## Your objective:
Only some lines are wanted. Transcribe, exactly, the lines below from the line with "Instruction: Click the Volné legend indicator" up to and including the line with "Task: Click the DOLOZI SEVICE watermark text".

## Data extracts:
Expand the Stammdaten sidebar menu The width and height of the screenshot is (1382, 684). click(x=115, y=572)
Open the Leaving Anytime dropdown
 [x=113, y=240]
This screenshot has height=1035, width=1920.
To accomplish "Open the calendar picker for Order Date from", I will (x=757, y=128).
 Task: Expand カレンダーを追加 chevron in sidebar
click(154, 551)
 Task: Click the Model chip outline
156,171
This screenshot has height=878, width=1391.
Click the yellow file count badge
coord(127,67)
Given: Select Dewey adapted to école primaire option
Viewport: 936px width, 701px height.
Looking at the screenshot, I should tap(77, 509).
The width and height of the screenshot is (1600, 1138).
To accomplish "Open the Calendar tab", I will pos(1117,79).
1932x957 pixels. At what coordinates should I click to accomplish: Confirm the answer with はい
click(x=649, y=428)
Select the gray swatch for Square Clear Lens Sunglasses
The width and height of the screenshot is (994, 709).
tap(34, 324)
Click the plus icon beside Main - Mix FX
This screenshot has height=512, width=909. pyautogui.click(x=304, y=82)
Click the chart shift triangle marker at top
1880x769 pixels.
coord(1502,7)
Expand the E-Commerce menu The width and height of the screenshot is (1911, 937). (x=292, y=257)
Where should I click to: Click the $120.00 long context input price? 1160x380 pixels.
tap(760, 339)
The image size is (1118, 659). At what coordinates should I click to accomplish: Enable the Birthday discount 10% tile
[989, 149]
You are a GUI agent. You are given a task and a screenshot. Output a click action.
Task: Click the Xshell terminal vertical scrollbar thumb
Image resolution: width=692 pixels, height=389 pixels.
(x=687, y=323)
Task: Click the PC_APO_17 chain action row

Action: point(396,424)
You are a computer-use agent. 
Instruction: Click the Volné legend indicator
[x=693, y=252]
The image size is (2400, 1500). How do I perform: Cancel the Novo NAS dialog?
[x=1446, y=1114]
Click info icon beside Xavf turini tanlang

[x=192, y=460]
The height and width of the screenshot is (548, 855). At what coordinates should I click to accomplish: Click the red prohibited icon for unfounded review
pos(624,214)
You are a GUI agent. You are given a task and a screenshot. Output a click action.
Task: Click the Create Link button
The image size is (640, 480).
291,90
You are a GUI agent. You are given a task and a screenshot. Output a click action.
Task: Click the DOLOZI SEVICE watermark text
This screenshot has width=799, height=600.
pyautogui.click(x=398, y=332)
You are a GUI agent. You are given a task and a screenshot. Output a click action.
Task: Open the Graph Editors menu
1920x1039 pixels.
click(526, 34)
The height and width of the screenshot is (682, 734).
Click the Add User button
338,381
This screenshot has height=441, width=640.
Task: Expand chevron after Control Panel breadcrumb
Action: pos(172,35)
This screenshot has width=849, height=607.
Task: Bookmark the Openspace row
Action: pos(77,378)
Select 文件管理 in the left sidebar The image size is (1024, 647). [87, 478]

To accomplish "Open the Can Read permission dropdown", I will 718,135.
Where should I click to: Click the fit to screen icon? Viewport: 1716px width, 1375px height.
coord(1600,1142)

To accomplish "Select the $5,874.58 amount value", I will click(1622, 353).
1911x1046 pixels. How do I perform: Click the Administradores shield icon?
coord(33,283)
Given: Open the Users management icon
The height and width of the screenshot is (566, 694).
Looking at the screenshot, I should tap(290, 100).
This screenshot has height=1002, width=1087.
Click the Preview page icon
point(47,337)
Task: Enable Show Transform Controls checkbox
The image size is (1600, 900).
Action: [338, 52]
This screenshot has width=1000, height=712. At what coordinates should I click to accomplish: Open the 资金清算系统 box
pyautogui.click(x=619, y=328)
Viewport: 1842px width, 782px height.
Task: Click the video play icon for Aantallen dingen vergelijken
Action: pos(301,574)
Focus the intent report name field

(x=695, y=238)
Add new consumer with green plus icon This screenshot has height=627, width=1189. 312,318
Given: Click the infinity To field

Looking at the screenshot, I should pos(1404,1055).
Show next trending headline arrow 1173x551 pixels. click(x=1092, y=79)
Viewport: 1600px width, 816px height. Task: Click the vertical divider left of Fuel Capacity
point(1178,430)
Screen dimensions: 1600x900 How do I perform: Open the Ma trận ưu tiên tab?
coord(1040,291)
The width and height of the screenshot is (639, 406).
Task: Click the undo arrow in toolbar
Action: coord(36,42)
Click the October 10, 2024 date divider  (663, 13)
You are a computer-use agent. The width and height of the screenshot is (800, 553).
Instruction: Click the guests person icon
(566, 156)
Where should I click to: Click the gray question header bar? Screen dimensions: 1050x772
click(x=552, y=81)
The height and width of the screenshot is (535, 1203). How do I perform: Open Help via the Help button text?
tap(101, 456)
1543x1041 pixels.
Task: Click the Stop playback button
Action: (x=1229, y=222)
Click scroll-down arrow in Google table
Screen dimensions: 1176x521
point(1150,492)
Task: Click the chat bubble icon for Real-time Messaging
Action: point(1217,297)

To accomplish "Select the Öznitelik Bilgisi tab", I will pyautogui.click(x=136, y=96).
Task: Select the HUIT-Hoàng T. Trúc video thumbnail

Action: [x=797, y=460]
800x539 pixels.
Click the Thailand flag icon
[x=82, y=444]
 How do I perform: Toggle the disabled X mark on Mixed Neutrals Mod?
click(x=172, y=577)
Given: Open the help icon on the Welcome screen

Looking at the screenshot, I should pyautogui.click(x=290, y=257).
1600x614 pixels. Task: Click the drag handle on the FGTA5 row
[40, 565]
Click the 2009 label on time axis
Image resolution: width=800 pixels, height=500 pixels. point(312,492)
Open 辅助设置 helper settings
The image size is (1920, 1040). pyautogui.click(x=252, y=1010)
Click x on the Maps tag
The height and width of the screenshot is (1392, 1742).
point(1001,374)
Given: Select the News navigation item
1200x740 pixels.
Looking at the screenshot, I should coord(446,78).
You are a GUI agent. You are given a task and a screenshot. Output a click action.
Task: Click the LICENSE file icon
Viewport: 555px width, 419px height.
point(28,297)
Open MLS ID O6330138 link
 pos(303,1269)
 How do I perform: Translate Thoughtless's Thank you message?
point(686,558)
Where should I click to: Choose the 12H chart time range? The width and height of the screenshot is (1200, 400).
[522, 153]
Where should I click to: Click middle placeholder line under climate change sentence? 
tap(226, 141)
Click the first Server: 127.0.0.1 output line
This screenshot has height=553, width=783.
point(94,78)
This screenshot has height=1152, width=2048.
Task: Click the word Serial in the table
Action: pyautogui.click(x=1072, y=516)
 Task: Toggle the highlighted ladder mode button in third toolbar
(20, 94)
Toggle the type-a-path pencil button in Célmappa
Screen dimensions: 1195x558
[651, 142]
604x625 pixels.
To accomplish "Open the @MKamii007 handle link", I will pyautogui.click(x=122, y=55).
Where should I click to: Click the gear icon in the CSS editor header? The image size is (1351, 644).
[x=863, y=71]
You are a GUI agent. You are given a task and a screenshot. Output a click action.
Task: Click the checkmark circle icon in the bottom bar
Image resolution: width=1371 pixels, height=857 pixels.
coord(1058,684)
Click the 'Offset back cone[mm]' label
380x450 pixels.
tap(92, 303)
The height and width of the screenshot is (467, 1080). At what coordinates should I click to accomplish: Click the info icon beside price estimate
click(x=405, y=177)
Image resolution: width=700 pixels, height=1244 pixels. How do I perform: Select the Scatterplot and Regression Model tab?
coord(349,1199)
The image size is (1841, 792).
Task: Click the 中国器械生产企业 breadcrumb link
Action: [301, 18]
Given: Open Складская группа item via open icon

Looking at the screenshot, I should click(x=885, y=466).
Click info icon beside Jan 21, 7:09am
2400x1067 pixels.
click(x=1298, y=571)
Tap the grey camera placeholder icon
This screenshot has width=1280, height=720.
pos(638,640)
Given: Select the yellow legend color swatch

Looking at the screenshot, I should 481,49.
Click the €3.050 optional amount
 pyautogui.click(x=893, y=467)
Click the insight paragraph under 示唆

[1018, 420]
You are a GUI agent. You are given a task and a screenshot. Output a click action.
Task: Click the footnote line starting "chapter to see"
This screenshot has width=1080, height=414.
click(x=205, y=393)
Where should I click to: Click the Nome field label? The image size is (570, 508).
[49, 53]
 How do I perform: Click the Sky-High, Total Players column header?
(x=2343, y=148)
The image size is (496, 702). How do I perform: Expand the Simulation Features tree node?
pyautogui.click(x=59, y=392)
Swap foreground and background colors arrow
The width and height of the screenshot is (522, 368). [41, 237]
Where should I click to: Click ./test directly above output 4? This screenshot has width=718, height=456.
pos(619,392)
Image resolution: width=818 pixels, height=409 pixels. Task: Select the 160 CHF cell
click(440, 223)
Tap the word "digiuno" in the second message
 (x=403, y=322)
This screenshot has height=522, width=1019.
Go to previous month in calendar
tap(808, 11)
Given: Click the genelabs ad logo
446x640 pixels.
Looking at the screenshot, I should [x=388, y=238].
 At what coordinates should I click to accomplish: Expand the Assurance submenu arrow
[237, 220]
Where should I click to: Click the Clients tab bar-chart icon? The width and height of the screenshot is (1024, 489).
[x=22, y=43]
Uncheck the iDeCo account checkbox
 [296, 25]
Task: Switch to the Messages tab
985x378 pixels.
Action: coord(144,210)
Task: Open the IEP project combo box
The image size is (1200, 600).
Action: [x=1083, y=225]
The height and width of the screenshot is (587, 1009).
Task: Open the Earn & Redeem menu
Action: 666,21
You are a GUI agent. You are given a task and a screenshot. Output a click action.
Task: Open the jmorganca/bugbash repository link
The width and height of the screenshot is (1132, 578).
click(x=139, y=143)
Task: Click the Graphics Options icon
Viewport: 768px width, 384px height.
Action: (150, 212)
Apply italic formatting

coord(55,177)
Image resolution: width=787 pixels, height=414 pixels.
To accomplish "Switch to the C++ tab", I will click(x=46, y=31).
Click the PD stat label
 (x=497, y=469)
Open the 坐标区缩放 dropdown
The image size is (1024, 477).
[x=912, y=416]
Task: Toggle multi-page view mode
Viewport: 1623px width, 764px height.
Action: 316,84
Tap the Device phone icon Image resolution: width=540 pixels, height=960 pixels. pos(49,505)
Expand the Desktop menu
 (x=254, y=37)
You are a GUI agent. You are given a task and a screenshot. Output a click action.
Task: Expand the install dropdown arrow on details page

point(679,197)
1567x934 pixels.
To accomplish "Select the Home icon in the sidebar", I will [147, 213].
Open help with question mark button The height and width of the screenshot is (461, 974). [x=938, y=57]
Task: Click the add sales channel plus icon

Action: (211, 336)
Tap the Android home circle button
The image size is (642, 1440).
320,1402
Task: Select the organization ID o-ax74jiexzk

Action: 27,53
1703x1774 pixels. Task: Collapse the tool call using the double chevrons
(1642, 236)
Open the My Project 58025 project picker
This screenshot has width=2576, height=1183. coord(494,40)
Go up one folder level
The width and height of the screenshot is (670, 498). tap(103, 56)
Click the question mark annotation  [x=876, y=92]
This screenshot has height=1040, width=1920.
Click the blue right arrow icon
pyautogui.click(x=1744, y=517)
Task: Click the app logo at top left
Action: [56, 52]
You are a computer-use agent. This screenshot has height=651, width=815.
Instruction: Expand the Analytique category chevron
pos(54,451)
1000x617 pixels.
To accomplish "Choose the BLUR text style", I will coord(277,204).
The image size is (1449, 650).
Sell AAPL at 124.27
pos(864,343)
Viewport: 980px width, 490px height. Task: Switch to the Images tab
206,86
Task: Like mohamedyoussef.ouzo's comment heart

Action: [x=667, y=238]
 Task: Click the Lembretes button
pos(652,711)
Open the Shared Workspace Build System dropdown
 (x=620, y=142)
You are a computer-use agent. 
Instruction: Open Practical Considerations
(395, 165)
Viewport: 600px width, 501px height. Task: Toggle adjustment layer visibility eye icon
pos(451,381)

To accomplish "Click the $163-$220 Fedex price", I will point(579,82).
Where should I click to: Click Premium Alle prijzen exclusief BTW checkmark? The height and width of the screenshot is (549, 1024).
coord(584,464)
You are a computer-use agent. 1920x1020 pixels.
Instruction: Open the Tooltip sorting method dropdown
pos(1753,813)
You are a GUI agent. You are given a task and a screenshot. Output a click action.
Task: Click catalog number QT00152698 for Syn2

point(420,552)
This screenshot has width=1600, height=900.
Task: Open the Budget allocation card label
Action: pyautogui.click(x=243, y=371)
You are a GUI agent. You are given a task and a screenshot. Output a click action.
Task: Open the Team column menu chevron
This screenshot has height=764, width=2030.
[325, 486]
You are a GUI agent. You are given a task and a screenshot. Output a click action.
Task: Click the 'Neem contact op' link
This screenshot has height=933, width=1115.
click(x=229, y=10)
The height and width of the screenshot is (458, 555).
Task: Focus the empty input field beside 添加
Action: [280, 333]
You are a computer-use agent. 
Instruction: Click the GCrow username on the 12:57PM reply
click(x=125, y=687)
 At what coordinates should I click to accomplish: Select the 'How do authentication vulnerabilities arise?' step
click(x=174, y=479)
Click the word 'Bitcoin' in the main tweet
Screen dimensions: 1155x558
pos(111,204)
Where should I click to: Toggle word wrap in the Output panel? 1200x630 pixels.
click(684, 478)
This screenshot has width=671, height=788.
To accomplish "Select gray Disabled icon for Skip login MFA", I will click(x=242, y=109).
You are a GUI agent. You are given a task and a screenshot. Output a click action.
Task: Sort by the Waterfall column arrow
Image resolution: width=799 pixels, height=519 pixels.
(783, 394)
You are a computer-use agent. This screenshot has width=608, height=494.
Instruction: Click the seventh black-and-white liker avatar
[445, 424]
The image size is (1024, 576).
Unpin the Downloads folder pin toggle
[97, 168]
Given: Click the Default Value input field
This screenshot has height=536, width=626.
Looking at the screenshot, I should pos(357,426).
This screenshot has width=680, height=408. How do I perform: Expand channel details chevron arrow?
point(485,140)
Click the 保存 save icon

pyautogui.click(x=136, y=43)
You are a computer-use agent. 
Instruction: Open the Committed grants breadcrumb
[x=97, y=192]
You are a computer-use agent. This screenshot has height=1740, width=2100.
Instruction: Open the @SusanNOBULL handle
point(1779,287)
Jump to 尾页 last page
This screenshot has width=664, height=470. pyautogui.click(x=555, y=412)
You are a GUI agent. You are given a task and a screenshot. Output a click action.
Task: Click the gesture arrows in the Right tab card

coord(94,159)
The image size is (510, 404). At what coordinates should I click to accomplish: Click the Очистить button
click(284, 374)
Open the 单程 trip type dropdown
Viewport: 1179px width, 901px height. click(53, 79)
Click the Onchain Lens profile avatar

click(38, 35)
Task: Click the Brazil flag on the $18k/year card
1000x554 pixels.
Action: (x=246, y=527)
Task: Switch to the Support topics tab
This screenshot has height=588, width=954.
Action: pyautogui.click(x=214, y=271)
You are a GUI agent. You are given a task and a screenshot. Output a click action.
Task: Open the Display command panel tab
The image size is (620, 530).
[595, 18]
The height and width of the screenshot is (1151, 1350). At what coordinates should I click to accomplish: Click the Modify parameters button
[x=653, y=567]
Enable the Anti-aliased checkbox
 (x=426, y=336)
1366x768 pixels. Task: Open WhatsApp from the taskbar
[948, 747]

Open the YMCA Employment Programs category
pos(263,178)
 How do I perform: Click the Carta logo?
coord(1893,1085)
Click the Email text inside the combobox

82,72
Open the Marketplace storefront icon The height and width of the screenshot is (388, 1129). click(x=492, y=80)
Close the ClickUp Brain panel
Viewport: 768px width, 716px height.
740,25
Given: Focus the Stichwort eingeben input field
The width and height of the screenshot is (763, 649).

## Exercise solution:
Instruction: Click the Volné legend indicator
[x=693, y=252]
The image size is (2400, 1500). How do I perform: Cancel the Novo NAS dialog?
[x=1446, y=1114]
Click info icon beside Xavf turini tanlang

[x=192, y=460]
The height and width of the screenshot is (548, 855). At what coordinates should I click to accomplish: Click the red prohibited icon for unfounded review
pos(624,214)
You are a GUI agent. You are given a task and a screenshot. Output a click action.
Task: Click the Create Link button
The image size is (640, 480).
291,90
You are a GUI agent. You are given a task and a screenshot. Output a click action.
Task: Click the DOLOZI SEVICE watermark text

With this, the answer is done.